> WHAT IS BEING ASKED:
Drop every picture. Return the rest of the entries exactly.

(Dataset entries)
■ ■ ■ ■

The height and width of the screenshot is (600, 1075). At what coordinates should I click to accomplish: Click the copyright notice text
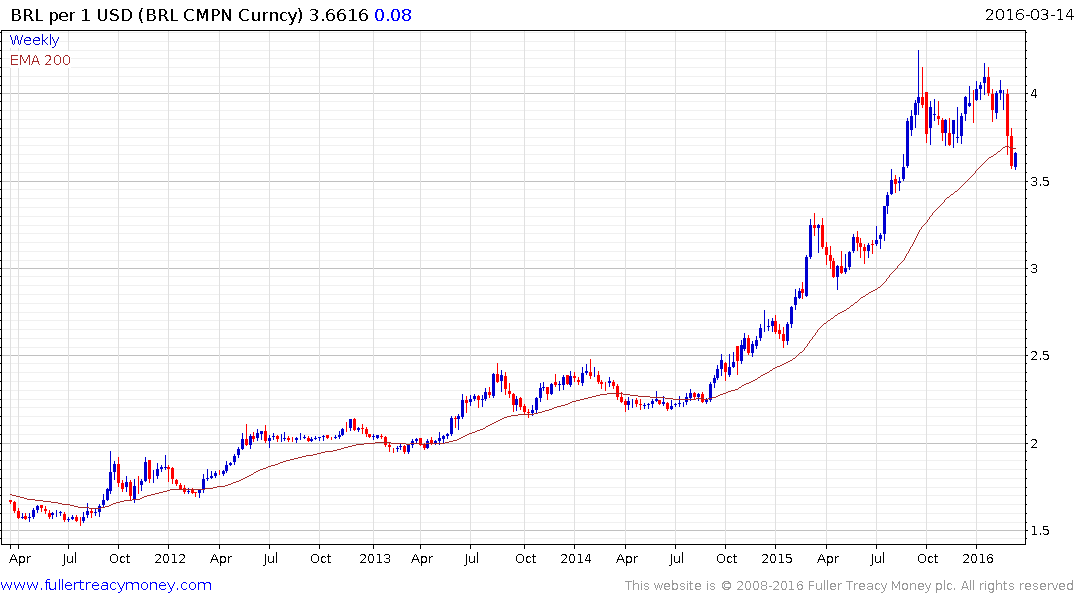coord(849,586)

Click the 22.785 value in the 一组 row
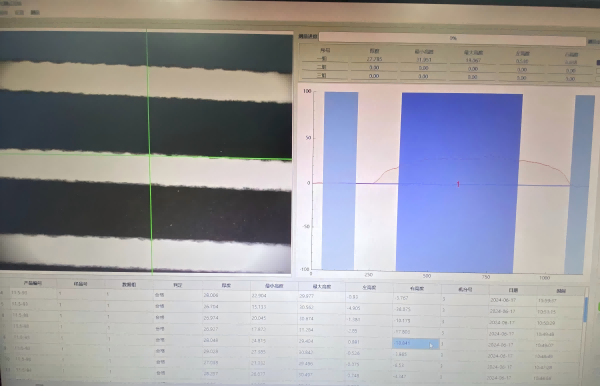pyautogui.click(x=374, y=59)
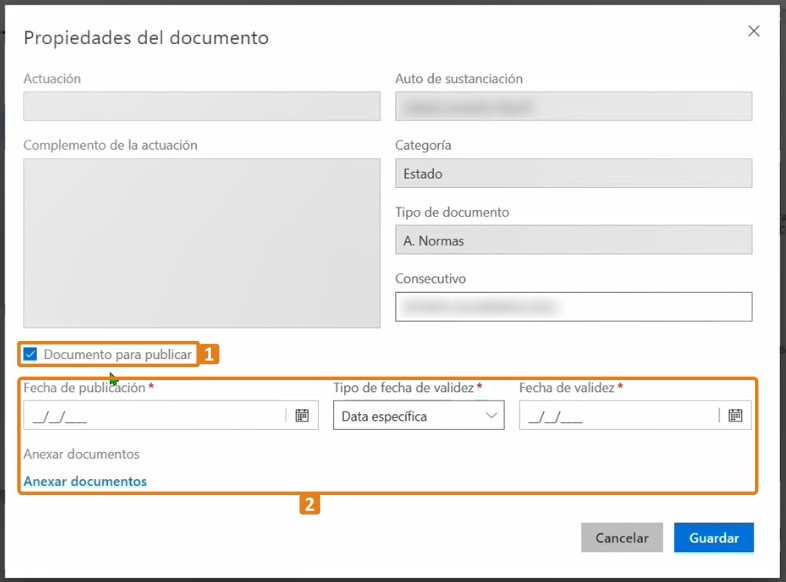
Task: Open calendar picker for Fecha de publicación
Action: (x=302, y=415)
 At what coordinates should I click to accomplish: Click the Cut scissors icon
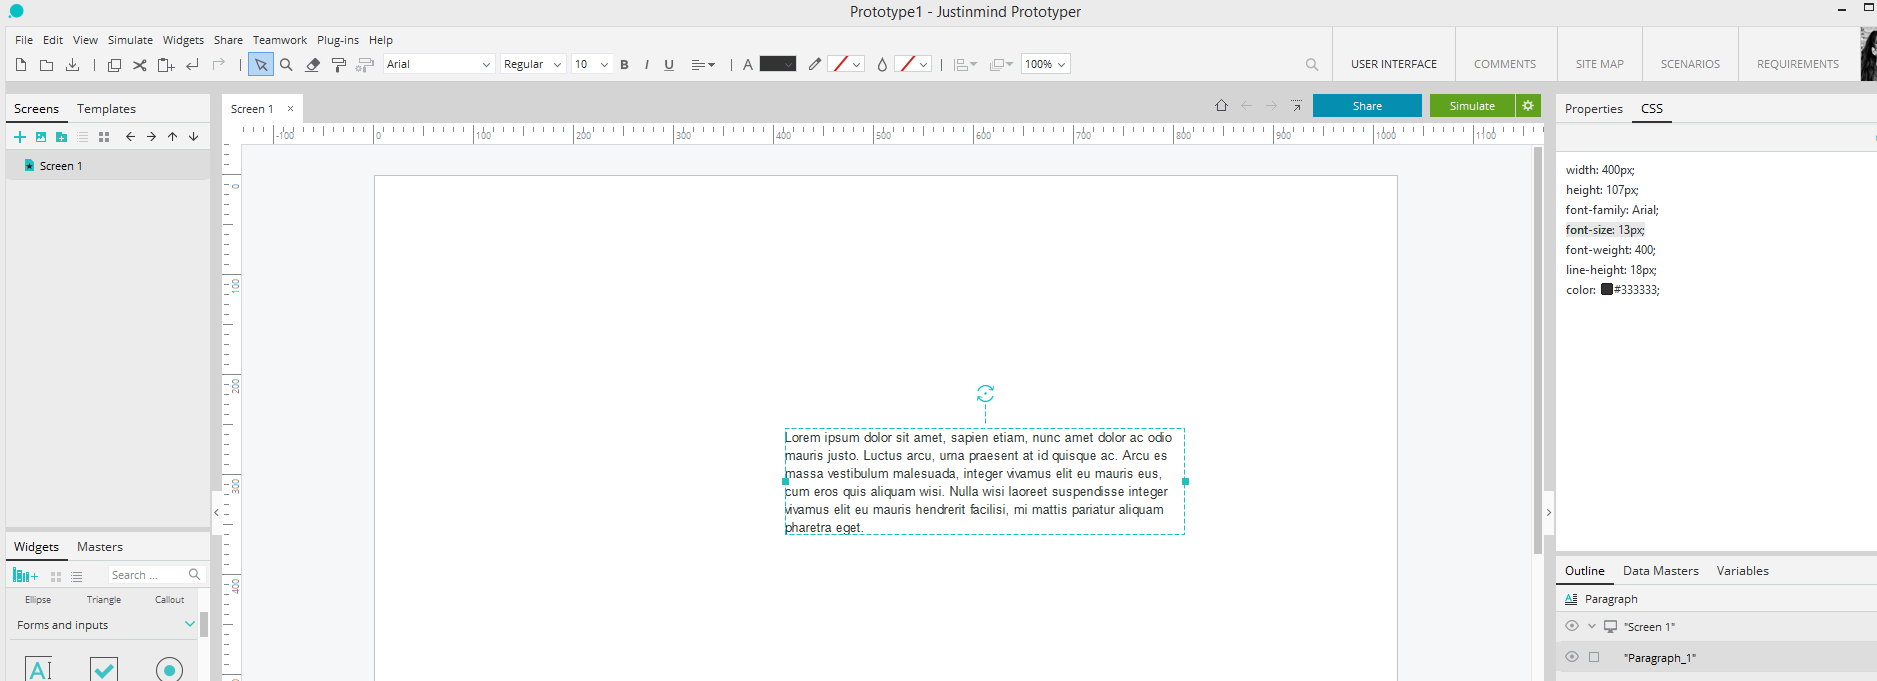pos(140,65)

■ ■ ■ ■

> EXERCISE OUTPUT:
The height and width of the screenshot is (600, 1075). At what coordinates should I click to accomplish: Click the copyright notice text
coord(849,586)

Click the 22.785 value in the 一组 row
pyautogui.click(x=374, y=59)
Task: Open calendar picker for Fecha de publicación
Action: (x=302, y=415)
 At what coordinates should I click to accomplish: Click the Cut scissors icon
pos(140,65)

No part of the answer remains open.